■ Exercise prompt:
Return the whole listing, keeping every character the same.

■ Exercise data:
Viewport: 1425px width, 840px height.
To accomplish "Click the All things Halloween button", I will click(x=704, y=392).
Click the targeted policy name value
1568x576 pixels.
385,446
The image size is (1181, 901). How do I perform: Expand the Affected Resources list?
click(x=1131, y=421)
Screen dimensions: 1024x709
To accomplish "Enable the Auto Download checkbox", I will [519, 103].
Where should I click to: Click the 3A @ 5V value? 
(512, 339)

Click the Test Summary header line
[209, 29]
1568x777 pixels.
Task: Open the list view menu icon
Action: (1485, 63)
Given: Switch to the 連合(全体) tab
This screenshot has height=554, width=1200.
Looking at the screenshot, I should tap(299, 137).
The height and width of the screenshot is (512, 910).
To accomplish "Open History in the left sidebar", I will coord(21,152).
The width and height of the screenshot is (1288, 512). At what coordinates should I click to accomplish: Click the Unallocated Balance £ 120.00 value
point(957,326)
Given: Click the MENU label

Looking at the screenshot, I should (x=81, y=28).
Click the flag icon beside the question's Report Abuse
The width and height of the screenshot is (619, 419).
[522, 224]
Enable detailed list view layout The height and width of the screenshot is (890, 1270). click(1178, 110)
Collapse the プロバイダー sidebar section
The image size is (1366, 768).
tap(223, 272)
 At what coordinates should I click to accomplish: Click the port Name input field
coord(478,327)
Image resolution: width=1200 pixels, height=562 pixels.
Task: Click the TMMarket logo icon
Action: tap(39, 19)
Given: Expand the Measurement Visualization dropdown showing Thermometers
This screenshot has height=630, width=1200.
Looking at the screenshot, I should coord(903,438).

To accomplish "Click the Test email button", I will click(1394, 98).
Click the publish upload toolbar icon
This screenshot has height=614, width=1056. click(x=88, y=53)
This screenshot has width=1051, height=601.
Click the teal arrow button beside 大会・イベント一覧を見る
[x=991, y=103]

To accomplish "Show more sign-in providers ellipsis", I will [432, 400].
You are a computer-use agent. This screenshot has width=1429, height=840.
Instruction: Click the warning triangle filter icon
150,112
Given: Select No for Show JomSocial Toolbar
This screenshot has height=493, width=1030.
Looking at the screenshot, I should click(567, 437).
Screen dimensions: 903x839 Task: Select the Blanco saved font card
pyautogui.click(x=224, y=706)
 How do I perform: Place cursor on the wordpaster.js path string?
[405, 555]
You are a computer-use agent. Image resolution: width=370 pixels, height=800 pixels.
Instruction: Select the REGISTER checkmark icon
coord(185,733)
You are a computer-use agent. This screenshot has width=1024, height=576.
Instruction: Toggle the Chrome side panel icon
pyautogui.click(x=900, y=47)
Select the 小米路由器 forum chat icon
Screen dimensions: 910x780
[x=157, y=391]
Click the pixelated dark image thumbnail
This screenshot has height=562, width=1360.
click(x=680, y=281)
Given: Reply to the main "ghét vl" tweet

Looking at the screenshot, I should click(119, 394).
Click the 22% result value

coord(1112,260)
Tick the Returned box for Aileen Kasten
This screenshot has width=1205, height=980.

■ Problem solution:
Viewport: 1425px width, 840px height.
To accomplish "Click the All things Halloween button", I will click(x=704, y=392).
Click the targeted policy name value
1568x576 pixels.
385,446
The image size is (1181, 901). How do I perform: Expand the Affected Resources list?
click(x=1131, y=421)
Screen dimensions: 1024x709
To accomplish "Enable the Auto Download checkbox", I will [519, 103].
Where should I click to: Click the 3A @ 5V value? 
(512, 339)

Click the Test Summary header line
[209, 29]
1568x777 pixels.
Task: Open the list view menu icon
Action: (1485, 63)
Given: Switch to the 連合(全体) tab
This screenshot has height=554, width=1200.
Looking at the screenshot, I should tap(299, 137).
The height and width of the screenshot is (512, 910).
To accomplish "Open History in the left sidebar", I will coord(21,152).
The width and height of the screenshot is (1288, 512). At what coordinates should I click to accomplish: Click the Unallocated Balance £ 120.00 value
point(957,326)
Given: Click the MENU label

Looking at the screenshot, I should (x=81, y=28).
Click the flag icon beside the question's Report Abuse
The width and height of the screenshot is (619, 419).
[522, 224]
Enable detailed list view layout The height and width of the screenshot is (890, 1270). click(1178, 110)
Collapse the プロバイダー sidebar section
The image size is (1366, 768).
tap(223, 272)
 At what coordinates should I click to accomplish: Click the port Name input field
coord(478,327)
Image resolution: width=1200 pixels, height=562 pixels.
Task: Click the TMMarket logo icon
Action: tap(39, 19)
Given: Expand the Measurement Visualization dropdown showing Thermometers
This screenshot has height=630, width=1200.
Looking at the screenshot, I should coord(903,438).

To accomplish "Click the Test email button", I will click(1394, 98).
Click the publish upload toolbar icon
This screenshot has height=614, width=1056. click(x=88, y=53)
This screenshot has width=1051, height=601.
Click the teal arrow button beside 大会・イベント一覧を見る
[x=991, y=103]

To accomplish "Show more sign-in providers ellipsis", I will [432, 400].
You are a computer-use agent. This screenshot has width=1429, height=840.
Instruction: Click the warning triangle filter icon
150,112
Given: Select No for Show JomSocial Toolbar
This screenshot has height=493, width=1030.
Looking at the screenshot, I should click(567, 437).
Screen dimensions: 903x839 Task: Select the Blanco saved font card
pyautogui.click(x=224, y=706)
 How do I perform: Place cursor on the wordpaster.js path string?
[405, 555]
You are a computer-use agent. Image resolution: width=370 pixels, height=800 pixels.
Instruction: Select the REGISTER checkmark icon
coord(185,733)
You are a computer-use agent. This screenshot has width=1024, height=576.
Instruction: Toggle the Chrome side panel icon
pyautogui.click(x=900, y=47)
Select the 小米路由器 forum chat icon
Screen dimensions: 910x780
[x=157, y=391]
Click the pixelated dark image thumbnail
This screenshot has height=562, width=1360.
click(x=680, y=281)
Given: Reply to the main "ghét vl" tweet

Looking at the screenshot, I should click(119, 394).
Click the 22% result value

coord(1112,260)
Tick the Returned box for Aileen Kasten
This screenshot has width=1205, height=980.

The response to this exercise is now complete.